From an epidemiological perspective, the observation of a reduction in neutralizing antibody titers over time, combined with the circulation of emerging variants with higher immune escape potential, emphasizes the importance of continuous surveillance of variants and the assessment of vaccine efficacy in specific populations. This could imply the need to adjust vaccination policies to include more frequent boosters, particularly in vulnerable populations and those with risk factors for severe infection. Ongoing monitoring of variants and their immune evasion capabilities will be crucial for guiding future COVID-19 control and prevention strategies.

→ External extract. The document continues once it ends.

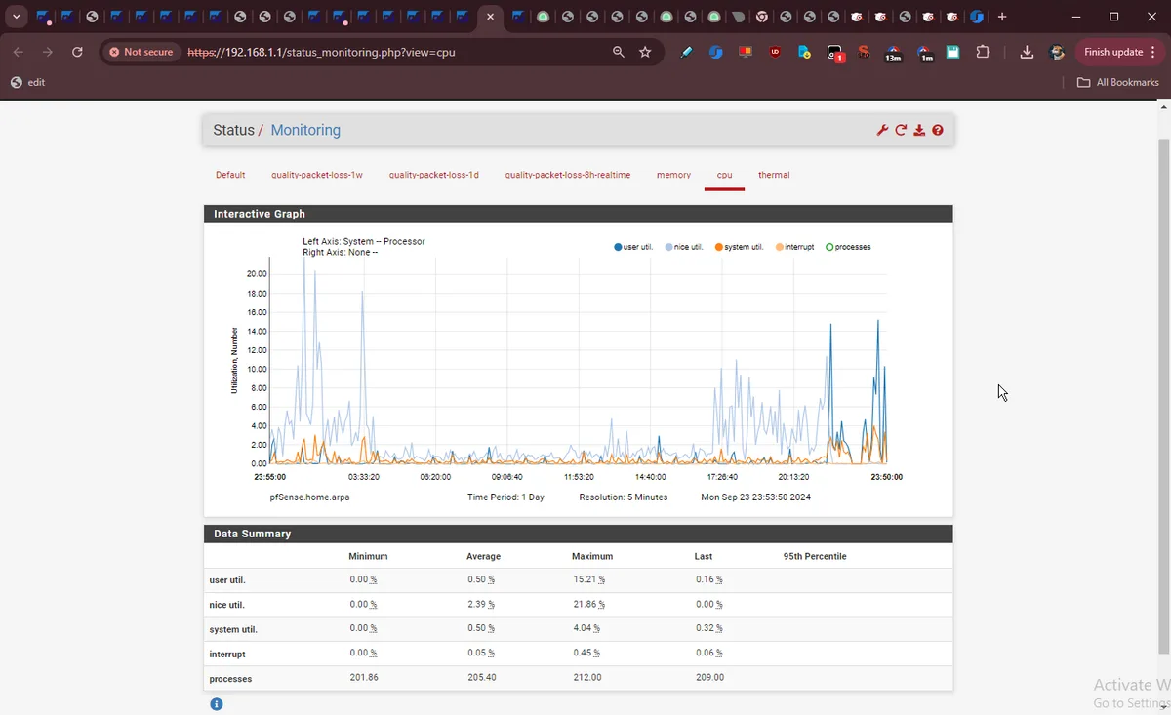Viewport: 1171px width, 715px height.
Task: Open the help question mark icon
Action: 938,130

A strength of this study was the use of the ACE2-RBD neutralization test, developed by DIA.PRO, without the need for a biosafety level 3 laboratory. Nevertheless, the test demonstrated high sensitivity and specificity for measuring biological activity and antibody levels. A limitation of the study was the lack of use of variant strains, which prevented the comparison of the decrease in neutralizing response according to the studied variant. Additionally, the sample size and the absence of variant-specific analysis could affect the generalization of the results and their interpretation in the context of emerging variants.
Conclusions
In conclusion, this study showed that neutralizing antibody titers change over time; however, they remained detectable and neutralizing in most participants, which could corroborate the efficacy of immunization with BNT162b2 mRNA. Further research on neutralizing antibodies (NAb) is needed, as they may be used as a therapeutic measure with plasma from convalescent donors. Additionally, the constant mutations of SARS-CoV-2 justify further studies to evaluate NAb activity and the need to continue booster immunizations to prevent the spread of COVID-19. For future research, it is suggested to assess variant-specific neutralization and explore antibody dynamics in vulnerable populations.